Columns 10-14 of Table 2 show that the model still performs well even for much larger per-frame noise levels. In these tests, which involved randomly changing two pixels on every frame, the frame-wise noise levels varied from 33.3% (on frames which had 12 active pixels) to 44.4% (on frames with 9 active pixels). A key point to note in Table 2 is that while the absolute capacities (and corresponding B/S values) are lower for the 2-pixel-changed series compared to the 1-pixel-chaged series, capacity still remains large. The primary reason for lower storage capacity in the 2-pixel-changed case is that because the test input frames are less similar to the training input frames (than in the 1-pixel-changed case), the *r* distributions from which winners in the CMs are chosen (Eqs. 7-8 of the CSA described in Tech Report 1) will be flatter, yielding more single-unit errors, thus reducing accuracy.

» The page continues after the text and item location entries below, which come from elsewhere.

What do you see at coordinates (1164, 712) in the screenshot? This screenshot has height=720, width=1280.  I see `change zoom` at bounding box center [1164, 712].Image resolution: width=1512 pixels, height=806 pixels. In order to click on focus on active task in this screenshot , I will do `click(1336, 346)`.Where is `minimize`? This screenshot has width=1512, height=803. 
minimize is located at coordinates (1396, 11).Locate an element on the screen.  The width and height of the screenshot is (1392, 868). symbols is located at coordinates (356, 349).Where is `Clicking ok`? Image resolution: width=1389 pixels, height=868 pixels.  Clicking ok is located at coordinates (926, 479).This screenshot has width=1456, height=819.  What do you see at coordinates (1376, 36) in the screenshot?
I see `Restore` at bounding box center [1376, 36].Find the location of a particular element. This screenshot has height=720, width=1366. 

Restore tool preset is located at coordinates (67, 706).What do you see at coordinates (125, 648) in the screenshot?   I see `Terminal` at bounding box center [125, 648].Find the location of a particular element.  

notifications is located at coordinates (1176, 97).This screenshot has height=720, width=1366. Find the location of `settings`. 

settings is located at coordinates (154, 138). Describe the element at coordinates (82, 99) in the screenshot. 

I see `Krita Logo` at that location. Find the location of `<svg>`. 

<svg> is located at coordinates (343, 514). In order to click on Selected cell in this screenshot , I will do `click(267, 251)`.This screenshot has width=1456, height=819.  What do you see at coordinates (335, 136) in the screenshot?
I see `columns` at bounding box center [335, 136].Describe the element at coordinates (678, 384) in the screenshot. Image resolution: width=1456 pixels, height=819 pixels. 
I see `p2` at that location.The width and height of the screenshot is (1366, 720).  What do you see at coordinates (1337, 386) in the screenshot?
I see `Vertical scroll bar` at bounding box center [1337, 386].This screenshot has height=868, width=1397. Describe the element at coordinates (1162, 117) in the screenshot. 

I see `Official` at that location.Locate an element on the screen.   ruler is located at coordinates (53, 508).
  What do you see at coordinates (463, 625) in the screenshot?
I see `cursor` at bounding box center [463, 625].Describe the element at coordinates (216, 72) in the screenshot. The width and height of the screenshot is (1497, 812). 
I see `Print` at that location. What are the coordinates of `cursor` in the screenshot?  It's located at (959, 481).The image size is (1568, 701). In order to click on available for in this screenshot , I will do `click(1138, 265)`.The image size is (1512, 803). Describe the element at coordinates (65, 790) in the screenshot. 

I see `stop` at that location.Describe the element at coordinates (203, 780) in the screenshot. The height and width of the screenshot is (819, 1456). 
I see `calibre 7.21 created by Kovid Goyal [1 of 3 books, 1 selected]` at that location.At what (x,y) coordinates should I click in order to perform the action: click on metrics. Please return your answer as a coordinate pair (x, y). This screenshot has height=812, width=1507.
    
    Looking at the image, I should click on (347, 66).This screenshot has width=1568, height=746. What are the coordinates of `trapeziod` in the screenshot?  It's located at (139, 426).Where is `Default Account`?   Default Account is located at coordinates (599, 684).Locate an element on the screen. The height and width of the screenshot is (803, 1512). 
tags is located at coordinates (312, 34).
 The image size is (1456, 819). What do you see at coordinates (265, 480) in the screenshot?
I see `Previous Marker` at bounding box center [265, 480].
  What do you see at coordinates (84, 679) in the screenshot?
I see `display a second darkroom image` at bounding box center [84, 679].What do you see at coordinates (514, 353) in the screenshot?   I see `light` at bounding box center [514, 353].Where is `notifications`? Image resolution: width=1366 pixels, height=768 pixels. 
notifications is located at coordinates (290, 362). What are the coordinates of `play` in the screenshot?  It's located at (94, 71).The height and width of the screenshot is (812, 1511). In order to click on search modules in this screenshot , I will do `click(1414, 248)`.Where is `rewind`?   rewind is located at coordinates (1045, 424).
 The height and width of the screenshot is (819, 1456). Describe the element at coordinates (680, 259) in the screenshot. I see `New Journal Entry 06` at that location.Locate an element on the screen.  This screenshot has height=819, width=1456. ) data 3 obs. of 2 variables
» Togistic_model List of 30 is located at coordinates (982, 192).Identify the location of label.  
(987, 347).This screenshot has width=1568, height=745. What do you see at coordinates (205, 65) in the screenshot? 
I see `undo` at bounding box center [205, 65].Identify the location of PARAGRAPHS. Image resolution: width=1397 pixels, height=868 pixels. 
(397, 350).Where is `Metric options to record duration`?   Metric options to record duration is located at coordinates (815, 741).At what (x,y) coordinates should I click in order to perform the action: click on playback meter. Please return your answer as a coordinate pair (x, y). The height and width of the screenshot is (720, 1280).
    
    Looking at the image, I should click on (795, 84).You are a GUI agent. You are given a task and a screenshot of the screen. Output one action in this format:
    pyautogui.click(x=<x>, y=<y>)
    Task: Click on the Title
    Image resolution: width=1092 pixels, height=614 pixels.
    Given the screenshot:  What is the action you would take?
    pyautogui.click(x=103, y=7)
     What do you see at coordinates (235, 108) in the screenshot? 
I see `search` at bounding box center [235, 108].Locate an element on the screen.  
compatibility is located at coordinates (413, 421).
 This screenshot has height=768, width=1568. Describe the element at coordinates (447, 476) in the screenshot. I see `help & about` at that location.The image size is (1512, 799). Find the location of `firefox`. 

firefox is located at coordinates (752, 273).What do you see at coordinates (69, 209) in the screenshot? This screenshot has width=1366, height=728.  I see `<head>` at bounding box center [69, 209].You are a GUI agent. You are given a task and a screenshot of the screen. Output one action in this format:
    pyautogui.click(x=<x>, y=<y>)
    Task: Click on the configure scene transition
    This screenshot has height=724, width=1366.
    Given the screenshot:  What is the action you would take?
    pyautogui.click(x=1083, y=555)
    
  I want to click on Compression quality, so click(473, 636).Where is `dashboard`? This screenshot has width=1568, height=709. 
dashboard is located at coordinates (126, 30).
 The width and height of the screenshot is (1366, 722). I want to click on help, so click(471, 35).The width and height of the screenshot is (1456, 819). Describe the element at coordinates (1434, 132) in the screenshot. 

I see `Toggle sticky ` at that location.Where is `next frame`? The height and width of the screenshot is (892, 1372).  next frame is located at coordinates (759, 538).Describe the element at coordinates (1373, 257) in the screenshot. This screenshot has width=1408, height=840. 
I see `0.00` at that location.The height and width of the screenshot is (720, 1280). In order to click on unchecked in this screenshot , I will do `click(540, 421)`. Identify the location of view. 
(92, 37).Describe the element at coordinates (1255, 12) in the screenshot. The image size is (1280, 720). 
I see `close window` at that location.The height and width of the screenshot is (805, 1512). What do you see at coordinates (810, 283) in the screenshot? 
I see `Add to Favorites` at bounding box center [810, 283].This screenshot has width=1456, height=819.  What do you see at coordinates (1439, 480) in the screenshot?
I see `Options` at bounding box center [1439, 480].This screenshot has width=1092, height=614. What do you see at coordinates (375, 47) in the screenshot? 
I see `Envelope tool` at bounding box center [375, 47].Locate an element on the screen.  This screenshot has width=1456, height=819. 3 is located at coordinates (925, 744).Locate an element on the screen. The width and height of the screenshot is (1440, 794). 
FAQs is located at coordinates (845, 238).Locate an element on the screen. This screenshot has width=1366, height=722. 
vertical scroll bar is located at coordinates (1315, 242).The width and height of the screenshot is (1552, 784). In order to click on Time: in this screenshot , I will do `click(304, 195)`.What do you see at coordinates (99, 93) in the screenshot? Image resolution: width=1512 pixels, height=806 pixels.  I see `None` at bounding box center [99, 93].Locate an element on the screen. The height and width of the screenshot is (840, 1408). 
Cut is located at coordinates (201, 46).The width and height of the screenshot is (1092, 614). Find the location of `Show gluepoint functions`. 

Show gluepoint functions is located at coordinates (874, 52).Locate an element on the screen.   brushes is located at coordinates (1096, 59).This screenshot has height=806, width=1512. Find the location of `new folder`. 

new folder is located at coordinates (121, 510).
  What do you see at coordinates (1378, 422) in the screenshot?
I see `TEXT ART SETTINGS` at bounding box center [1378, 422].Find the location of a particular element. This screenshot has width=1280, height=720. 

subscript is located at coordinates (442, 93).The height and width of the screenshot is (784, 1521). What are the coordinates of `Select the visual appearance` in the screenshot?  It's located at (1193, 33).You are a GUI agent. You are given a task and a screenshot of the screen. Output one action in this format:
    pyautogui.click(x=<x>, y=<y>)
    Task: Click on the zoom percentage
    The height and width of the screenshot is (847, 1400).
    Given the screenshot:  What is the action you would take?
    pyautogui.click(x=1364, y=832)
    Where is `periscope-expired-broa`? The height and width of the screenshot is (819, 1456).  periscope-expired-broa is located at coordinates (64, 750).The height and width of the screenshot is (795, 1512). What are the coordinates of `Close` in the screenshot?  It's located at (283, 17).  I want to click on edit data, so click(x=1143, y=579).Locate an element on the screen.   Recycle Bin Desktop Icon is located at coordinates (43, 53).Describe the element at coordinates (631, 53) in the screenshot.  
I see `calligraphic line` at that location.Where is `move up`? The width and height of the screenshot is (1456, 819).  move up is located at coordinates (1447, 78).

Table 3 gives the detailed (frame-by-frame) accuracies for all sequences for one run of Experiment 1 (top two rows) and one run of Experiment 4 (bottom 10 rows). The small network of Experiment 1 could store only two sequences while maintaining reasonably high recognition accuracy. The larger network of Experiment 4 (*Z=*144 L1 units and 39,168 weights) could store 10 sequences while maintaining very high accuracy. The rightmost column, , is the average over all 10 frames of a given sequence presentation. It is important to note how the model fails as it is stressed by having to store additional sequences. Specifically, even as accuracy averaged over all sequences falls, a subset of the stored sequences is still recognized perfectly. This can be seen even in the small network example: Seq. 1 is retrieved virtually perfectly. Only a single unit-level error is made on frame 6. Seq. 2 starts out being recalled perfectly for the first few frames but then begins picking up errors in frame 4 and hobbles along for the rest of the sequence. Nevertheless, note that even on the last frame of Seq. 2, the L1 code is still correct in 5 of the 9 CMs. In Experiment 4, we see that 9 of the 10 sequences are recalled virtually perfectly, while one (Seq. 9) begins perfectly but then picks up some errors on frame 5 and then degrades to 0% accuracy by the last frame. It is also important to realize that while the model occasionally makes mistakes, it generally recovers by the next frame. In other examples (not shown here), the model can often recover from more significant errors. This topic will be discussed in Tech. Report 3.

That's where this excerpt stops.